Why shouldn’t you shoot an alligator?
He’ll just bite the bullet and make the best of it.
That alligator took great photos, he was a bit of a snapper.
What did the alligator say to the other alligator that was in the way?
“Please move, I need to get bayou.”
What do you call people who are obsessed with crocodiles?
Crocophiles.
You are really talented.

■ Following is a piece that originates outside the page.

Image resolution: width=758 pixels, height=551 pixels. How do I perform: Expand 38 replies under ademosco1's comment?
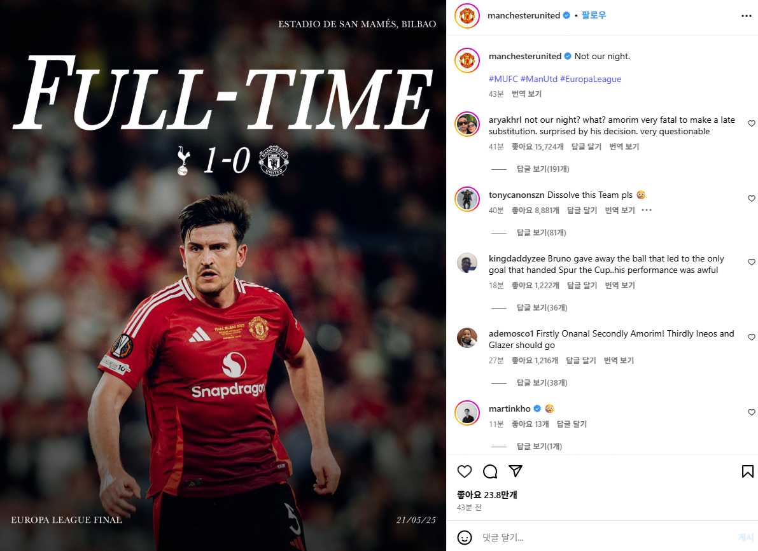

You should join a punk-croc band.
I told the other alligator to stay outside, he cai-man anyway.
What do you call an alligator that sneaks up and bites you from behind?
A tail-gater.
What do you call a crocodile that likes to bowl?
An alley-gator!
What do you call an alligator who’s your friend?
A pal-igator.
I’ll have a crocodile sandwich please, and make it snappy!
What has 80 teeth and 2 eyes ?
A crocodile.
Did you hear about the law firm with the most intimidating lawyers?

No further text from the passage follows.